Wide open sky, clouds, fog, sun, birds, river/creek/ocean/crevasse, bumper to bumper cars, pedestrian walkway, cyclists, concrete pillars, capstones, spires, wires, chains, piping, birds nesting, bird poop on concrete slabs, barriers separating car traffic from foot traffic…
The shaking hum of rubber tires against grates, the creak of cables, car engines roaring, horns honking, birds (seagulls, geese) crying out as they fly, car radios/sound systems, the whistle of wind whipping past struts and pillars, boat horns from the river, footsteps/squeal of gates/creaky railing…

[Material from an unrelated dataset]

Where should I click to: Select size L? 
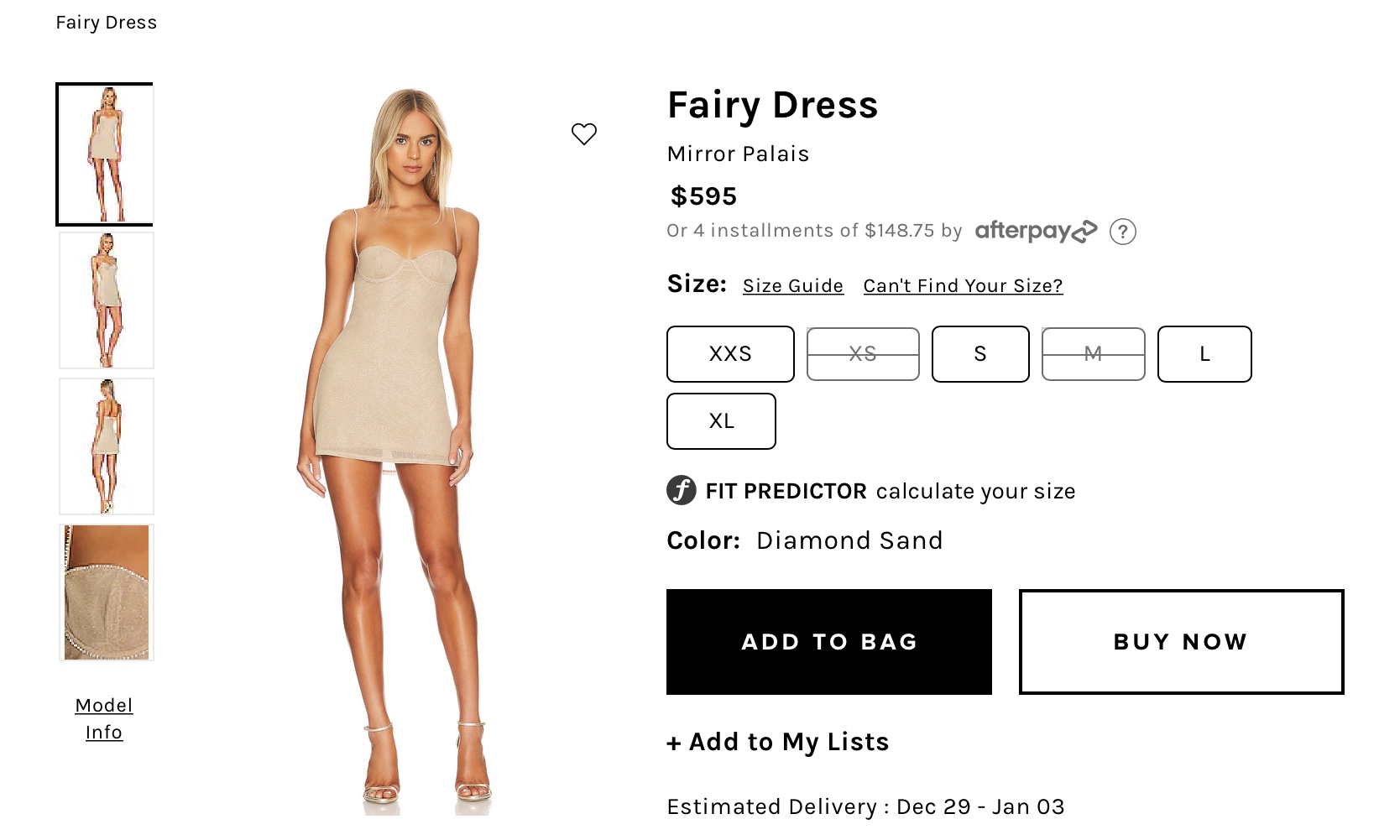[x=1204, y=354]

Exhaust, brine/algae from the river, rusty metal, salty ocean, pine trees, sweat, stale cigarettes, dust, dry air, motor oil
Snacks in the car, water bottle, cold coffee, gum, mints, cough drops, dry mouth (if outside), cigarettes, toothpaste or mouthwash if commuting to work
Inside the car: Hands loosely holding the steering wheel, lifting a travel mug of coffee and bringing it to the lips, fiddling with the radio/stereo to choose music, flipping switches and knobs to turn on A/C or heat, foot on accelerator or applying brake, the flutter of wind …

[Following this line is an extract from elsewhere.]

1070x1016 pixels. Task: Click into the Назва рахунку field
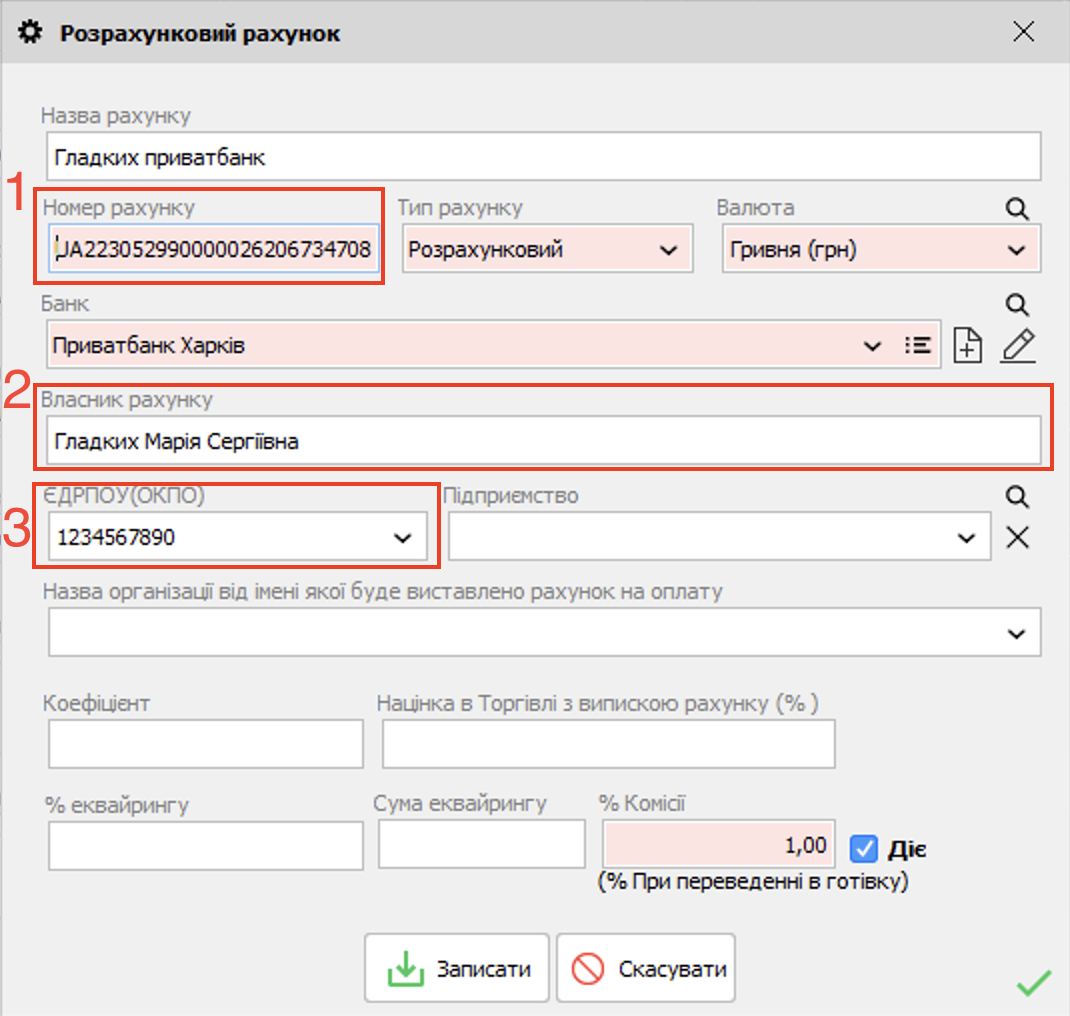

–The words you choose can convey atmosphere and mood.
Example 1: Sleet soaked my shirt and pummelled my raw, exposed skin with painful icy darts. My eyes slits, I leaned into the wind, flinching every time a car sent an ocean of water fanning up from the tires. I’d only just passed the halfway point of the bridge and already the vibration of rush hour traffic had numbed my legs from the knees down…
–Similes and metaphors create strong imagery when used sparingly.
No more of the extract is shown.